As you may have heard, a few days back Posterous decided to shut down after being acquired by Twitter a year ago. Although Posterous was seen rather rarely around here (Tumblr seemed much more common), I’m reminded of our fondness for owned media over outposts. Had you been using Posterous for your corporate blog, you would now be tasked with pulling down all of that content and finding a new place to house it or risk losing it completely. If you don’t know all the ins and outs of SEO, you’ll also like lose much of the search ranking you would otherwise have built up on your own site.
While all of these tools like Facebook, Twitter, Tumblr, YouTube and Posterous are indeed wonderful to use, and work as fantastic outposts for your owned media blog or site, they should never replace a site that you own and fully control. I first heard that term coined by Chris Brogan and I think it suits the purpose of hosted social networks perfectly. Use these tools to provide links back to your content on your site, and spread the word, but never make them the primary host for that content. As a case in point, we recently helped a new client re-design their Facebook promotion strategy as recent changes in Facebook’s policies and display algorithm had all but destroyed a marketing campaign that had been in the works for some time. As everyone has come to realize, when you don’t own it, you have no say in when change may come and how badly it could affect your business.

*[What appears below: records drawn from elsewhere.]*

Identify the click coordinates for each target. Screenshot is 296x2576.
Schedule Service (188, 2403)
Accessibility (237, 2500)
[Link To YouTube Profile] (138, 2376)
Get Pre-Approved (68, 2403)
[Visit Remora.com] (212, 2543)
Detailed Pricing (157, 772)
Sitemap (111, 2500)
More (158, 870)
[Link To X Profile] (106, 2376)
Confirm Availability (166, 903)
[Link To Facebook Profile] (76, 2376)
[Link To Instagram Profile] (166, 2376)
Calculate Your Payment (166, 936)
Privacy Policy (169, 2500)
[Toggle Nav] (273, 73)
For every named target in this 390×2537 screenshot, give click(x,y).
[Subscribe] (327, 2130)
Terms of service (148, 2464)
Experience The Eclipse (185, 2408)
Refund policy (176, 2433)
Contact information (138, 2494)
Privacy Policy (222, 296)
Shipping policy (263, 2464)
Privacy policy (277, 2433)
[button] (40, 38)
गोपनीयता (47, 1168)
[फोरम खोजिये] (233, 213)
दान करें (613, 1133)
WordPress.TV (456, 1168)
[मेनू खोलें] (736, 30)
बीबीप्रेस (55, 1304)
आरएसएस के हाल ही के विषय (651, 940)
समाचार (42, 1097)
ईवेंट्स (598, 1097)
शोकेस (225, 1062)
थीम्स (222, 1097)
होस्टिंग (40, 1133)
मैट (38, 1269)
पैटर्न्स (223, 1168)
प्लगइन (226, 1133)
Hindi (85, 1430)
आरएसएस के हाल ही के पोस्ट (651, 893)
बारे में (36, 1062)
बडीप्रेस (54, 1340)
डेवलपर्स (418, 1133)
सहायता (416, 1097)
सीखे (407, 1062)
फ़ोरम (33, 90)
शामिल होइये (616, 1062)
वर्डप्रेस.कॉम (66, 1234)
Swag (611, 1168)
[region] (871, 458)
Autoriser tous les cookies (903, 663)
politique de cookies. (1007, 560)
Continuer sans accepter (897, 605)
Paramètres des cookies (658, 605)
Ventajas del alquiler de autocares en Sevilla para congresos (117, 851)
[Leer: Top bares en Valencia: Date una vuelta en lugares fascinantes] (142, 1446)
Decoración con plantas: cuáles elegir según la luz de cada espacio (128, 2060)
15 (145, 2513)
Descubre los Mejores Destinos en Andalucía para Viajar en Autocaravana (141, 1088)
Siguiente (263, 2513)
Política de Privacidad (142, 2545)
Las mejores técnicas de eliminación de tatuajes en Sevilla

Even if you’re paying for software, I’d still be extremely conservative about placing too much stock in it being around permanently. Whenever I see ‘lifetime’ pricing on a piece of SaaS (software as a service), I get concerned. It’s highly unlikely that this company or software will exist in a five years to a decade, and even if it does, it will hopefully have evolved and changed entirely in that time, potentially rendering it useless for your purposes. The same goes for your base site or blog. Pay a reputable web host to house your site and make frequent back ups. That way you can always pick up and move to a new host should the need arise. You can’t do that as easily when you don’t have a monetary interest in the platform. Forever doesn’t exist on the internet.
What do you think? Have you had your marketing efforts undermined by software or services that were changed out from under you?